Task to complete: Starting at the beginning of the records and ending at the line that contains "tap(741, 106)", give each line as one string in a JSON list, with blank lines and the pictures omitted.

Entries shown:
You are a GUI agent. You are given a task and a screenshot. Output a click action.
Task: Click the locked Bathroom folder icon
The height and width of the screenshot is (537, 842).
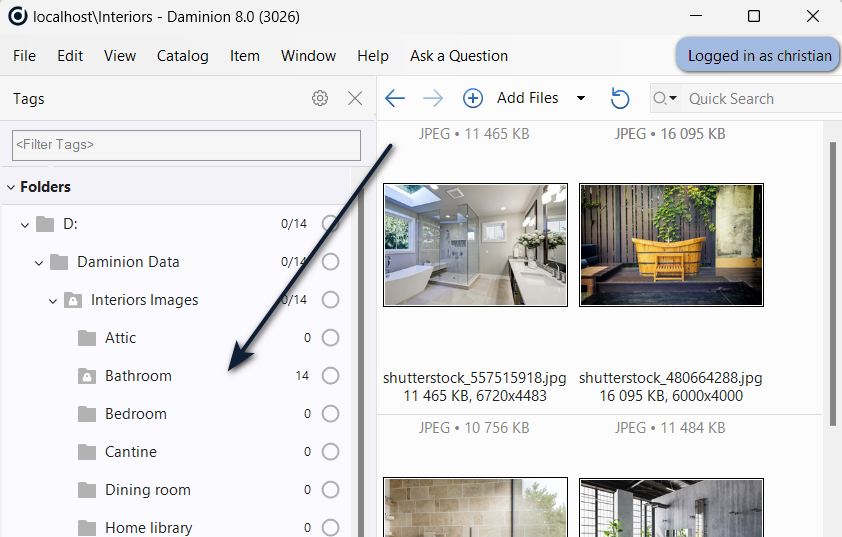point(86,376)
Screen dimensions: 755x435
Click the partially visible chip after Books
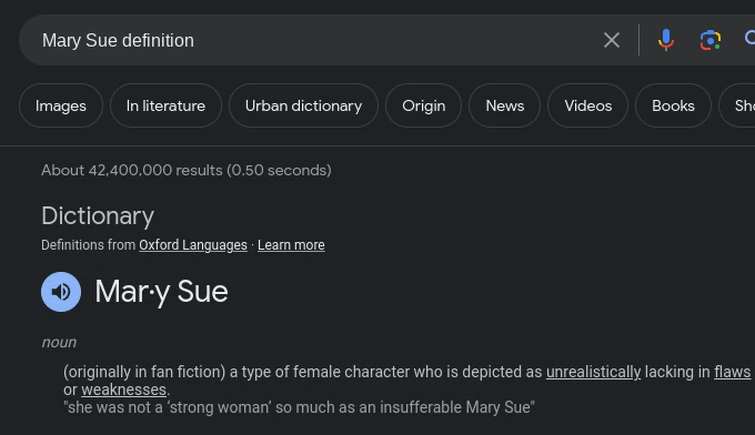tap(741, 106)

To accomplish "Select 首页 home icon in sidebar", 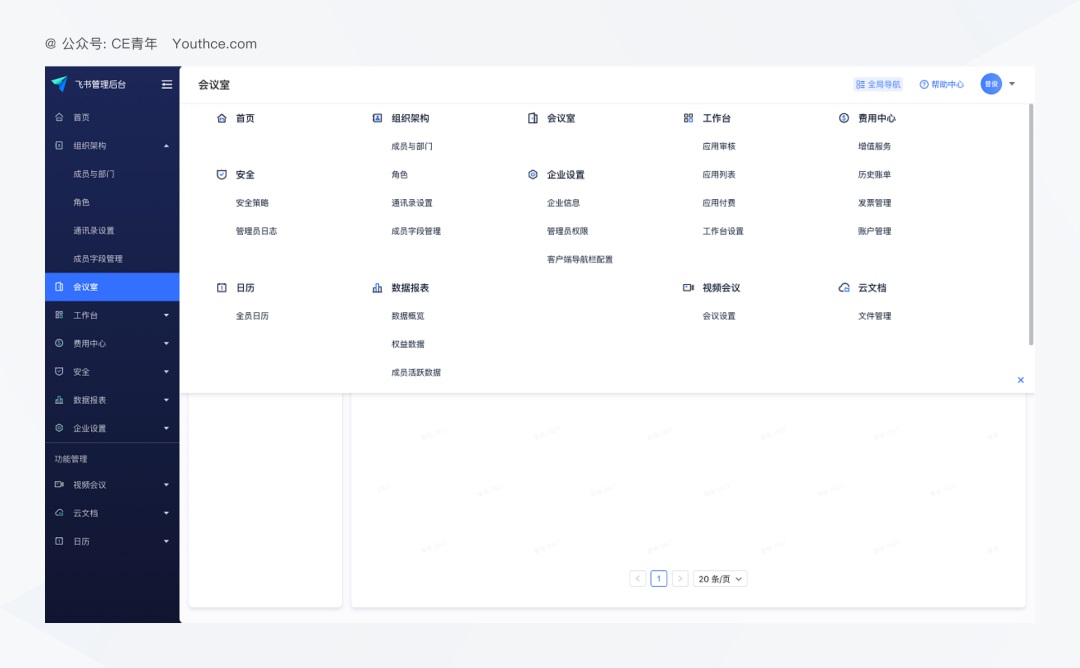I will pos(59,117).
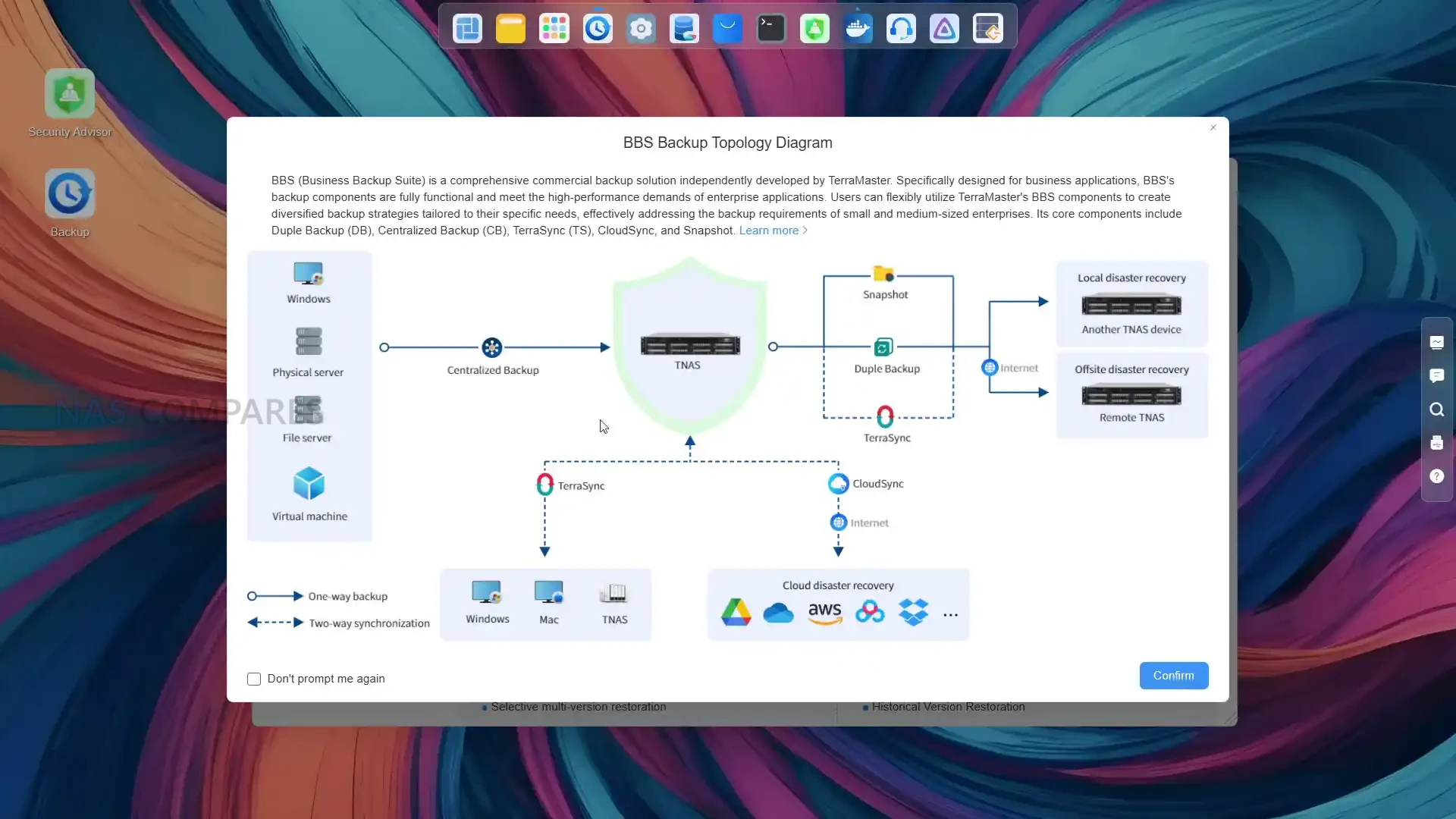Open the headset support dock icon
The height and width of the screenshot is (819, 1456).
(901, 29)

Result:
[
  "You are a GUI agent. You are given a task and a screenshot. Output a click action.",
  "Task: Click the locked Bathroom folder icon",
  "The height and width of the screenshot is (537, 842).",
  "point(86,376)",
  "Screen dimensions: 755x435",
  "Click the partially visible chip after Books",
  "tap(741, 106)"
]